(What is required):
Every line with "swatch" in it must be copied from the data.

(Working data Opens)

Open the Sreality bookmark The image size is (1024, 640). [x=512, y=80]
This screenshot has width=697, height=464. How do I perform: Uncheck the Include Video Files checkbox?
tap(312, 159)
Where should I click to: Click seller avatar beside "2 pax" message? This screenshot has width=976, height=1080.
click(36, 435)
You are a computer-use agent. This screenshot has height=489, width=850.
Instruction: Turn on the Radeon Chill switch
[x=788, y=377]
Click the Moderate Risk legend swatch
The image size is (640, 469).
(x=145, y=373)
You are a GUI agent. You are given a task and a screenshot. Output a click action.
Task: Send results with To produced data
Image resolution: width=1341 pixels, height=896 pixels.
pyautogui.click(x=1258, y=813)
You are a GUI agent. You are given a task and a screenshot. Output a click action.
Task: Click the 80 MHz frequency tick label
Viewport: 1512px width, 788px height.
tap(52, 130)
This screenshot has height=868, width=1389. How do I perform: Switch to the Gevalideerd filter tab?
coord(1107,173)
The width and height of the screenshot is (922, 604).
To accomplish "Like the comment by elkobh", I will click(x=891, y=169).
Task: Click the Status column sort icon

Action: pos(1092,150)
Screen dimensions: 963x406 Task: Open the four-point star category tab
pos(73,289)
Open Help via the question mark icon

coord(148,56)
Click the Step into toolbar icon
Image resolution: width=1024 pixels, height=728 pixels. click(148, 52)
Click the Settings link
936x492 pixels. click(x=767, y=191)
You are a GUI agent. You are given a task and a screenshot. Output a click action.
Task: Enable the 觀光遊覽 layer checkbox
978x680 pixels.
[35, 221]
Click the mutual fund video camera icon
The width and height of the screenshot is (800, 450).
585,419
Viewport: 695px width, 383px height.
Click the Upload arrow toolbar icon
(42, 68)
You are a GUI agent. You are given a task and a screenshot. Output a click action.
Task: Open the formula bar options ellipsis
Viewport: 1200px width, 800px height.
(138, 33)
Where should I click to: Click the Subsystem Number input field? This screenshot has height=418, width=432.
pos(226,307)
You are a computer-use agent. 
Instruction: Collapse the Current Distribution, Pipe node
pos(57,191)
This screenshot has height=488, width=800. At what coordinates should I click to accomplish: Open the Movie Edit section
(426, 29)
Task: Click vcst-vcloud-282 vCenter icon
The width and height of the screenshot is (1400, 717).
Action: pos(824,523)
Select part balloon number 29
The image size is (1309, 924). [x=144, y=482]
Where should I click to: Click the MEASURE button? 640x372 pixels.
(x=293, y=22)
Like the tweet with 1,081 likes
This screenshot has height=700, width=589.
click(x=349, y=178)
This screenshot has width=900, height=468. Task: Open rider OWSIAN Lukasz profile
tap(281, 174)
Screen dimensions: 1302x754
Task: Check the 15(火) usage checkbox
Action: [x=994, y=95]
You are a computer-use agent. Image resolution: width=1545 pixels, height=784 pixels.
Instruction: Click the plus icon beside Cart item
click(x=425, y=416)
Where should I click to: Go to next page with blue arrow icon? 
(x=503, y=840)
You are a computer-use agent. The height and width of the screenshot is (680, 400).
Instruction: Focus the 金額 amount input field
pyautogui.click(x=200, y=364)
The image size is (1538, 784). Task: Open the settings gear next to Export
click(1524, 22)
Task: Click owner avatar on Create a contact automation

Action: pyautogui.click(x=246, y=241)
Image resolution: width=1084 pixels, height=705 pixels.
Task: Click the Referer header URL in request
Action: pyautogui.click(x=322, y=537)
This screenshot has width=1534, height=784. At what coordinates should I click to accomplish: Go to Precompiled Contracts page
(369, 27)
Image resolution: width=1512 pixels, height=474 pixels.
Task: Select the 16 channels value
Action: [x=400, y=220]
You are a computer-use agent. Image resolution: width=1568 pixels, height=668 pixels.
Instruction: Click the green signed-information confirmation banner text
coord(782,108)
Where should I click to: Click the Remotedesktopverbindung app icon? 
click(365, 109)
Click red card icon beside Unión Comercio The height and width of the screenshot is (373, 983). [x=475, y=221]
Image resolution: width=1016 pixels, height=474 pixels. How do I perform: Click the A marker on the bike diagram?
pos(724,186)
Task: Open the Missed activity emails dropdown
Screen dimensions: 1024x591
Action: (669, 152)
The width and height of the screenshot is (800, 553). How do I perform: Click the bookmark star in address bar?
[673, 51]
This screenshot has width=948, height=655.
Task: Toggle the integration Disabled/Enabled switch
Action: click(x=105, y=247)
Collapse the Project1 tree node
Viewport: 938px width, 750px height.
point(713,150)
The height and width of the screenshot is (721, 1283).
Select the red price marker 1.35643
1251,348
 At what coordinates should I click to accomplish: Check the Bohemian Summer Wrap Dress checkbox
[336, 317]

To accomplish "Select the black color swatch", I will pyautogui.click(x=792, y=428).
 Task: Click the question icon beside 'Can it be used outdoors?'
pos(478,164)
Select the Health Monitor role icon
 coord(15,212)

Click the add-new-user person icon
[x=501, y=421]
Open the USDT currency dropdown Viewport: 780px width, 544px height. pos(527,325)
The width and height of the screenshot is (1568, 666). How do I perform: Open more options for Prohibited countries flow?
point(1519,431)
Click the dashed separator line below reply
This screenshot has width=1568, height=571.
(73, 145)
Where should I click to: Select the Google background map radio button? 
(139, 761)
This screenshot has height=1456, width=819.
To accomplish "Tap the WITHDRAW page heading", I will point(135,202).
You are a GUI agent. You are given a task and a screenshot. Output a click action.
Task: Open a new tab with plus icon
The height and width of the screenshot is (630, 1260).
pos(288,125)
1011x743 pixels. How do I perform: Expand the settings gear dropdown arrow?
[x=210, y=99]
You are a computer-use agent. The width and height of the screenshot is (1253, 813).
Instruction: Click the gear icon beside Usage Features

(Working data Closes)

(Answer space):
Click the Moderate Risk legend swatch
To accomplish "Select the black color swatch", I will pyautogui.click(x=792, y=428).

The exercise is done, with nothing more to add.